[MATERIAL FOR THIS TASK Boundary: Start]

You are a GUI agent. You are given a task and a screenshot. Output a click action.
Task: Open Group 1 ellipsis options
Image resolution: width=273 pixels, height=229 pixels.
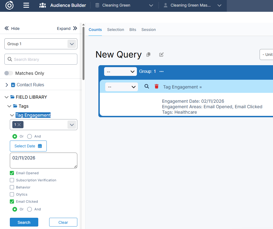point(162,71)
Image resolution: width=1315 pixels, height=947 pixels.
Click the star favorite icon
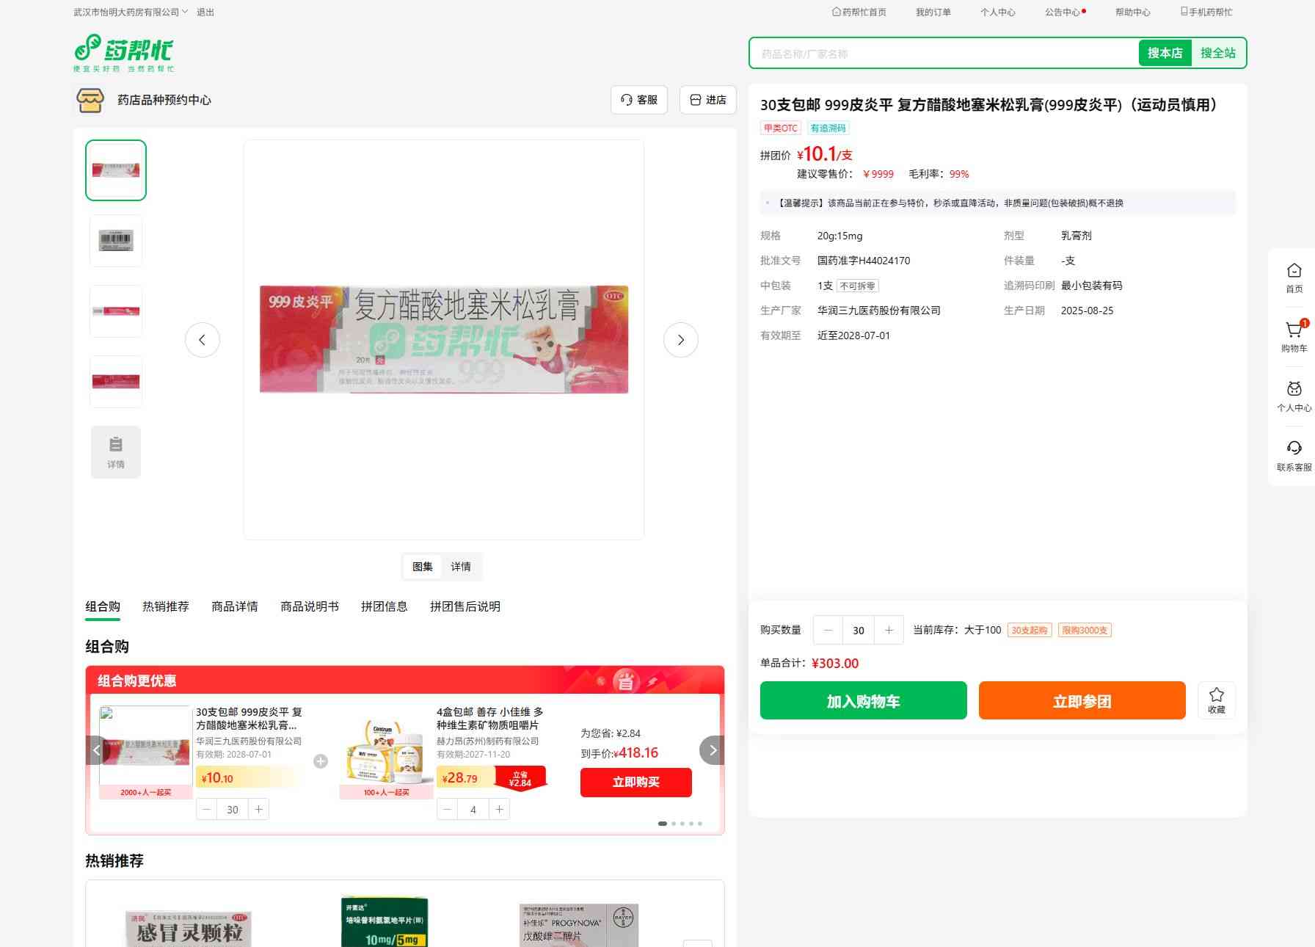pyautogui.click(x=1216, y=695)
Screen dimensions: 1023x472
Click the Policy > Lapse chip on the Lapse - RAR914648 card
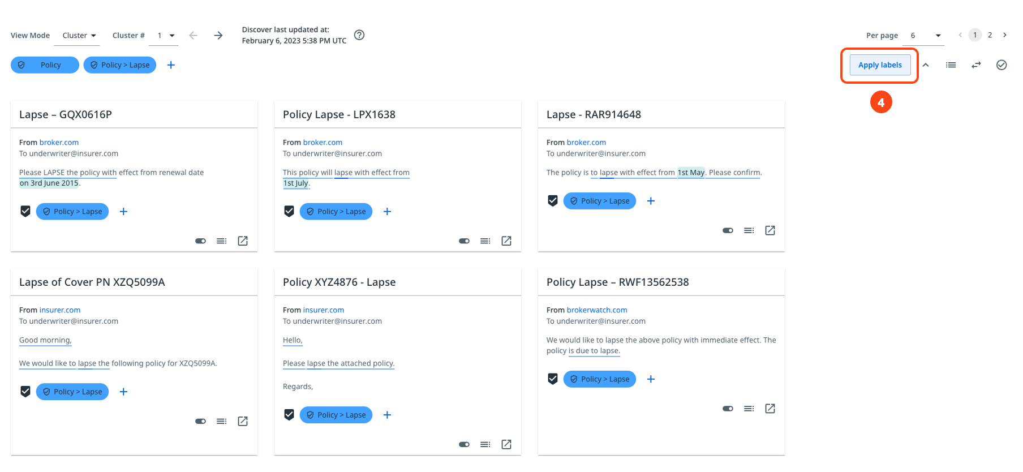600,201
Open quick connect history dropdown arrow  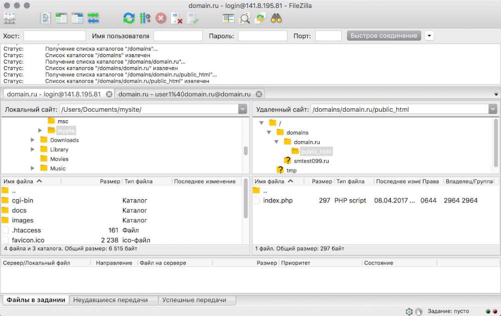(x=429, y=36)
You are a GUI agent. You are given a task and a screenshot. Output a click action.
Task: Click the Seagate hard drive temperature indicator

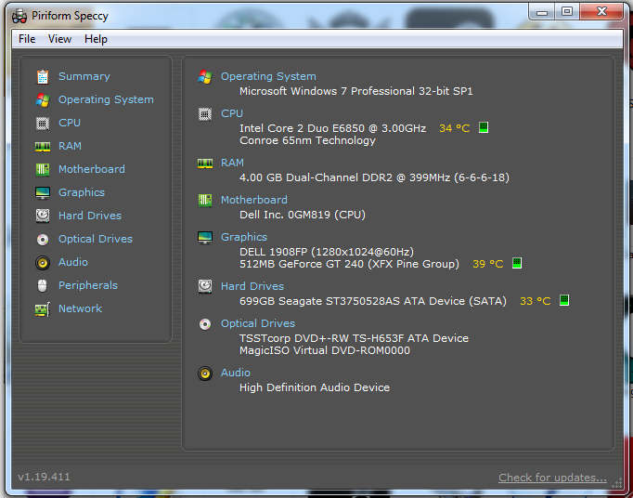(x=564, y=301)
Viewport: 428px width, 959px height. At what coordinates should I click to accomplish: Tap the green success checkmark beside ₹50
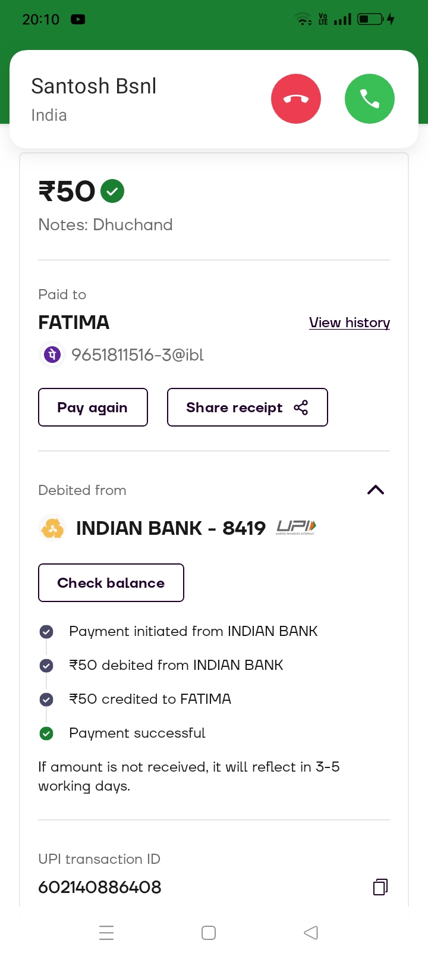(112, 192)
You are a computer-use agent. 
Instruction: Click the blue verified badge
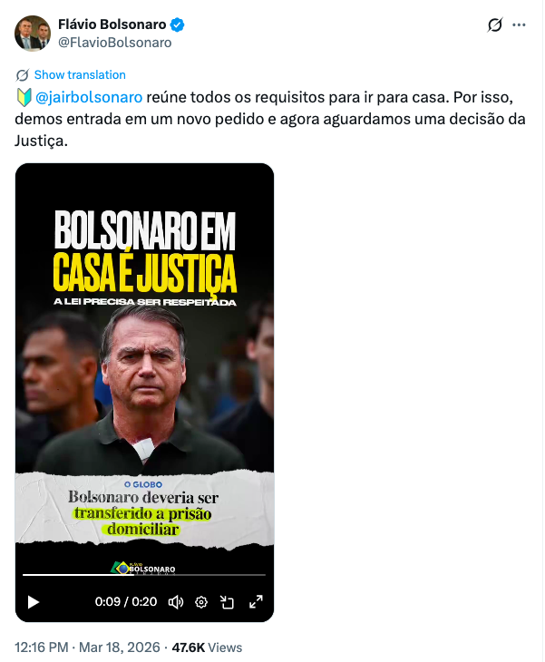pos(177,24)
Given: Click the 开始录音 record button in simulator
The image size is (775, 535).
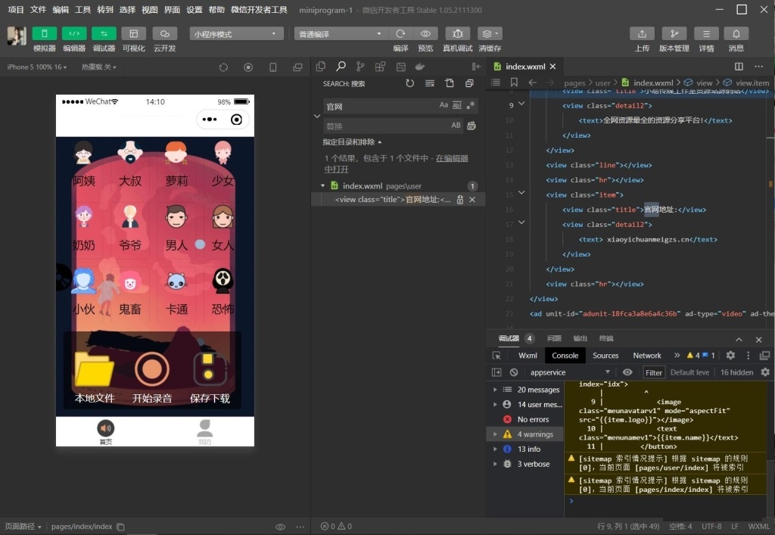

[MATERIAL FOR THIS TASK Boundary: End]

=== WORK ITEM ===
All lines from the one containing "Given: Click the" to the last line of the data above, both included, should be printed exactly, and the pictures should not appear.

=== EXPECTED OUTPUT ===
Given: Click the 开始录音 record button in simulator
The image size is (775, 535).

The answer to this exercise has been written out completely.